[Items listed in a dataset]
*-*-*

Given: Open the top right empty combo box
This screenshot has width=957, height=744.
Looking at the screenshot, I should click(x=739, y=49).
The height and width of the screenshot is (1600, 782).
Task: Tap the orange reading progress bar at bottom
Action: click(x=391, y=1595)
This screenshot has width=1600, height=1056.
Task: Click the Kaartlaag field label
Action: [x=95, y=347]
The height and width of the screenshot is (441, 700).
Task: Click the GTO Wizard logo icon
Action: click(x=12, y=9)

*-*-*

# WORK INSTRUCTIONS
Write the records out once more, exactly as shown.

# YOUR SOLUTION
Given: Open the top right empty combo box
This screenshot has width=957, height=744.
Looking at the screenshot, I should click(x=739, y=49).
The height and width of the screenshot is (1600, 782).
Task: Tap the orange reading progress bar at bottom
Action: click(x=391, y=1595)
This screenshot has width=1600, height=1056.
Task: Click the Kaartlaag field label
Action: [x=95, y=347]
The height and width of the screenshot is (441, 700).
Task: Click the GTO Wizard logo icon
Action: click(x=12, y=9)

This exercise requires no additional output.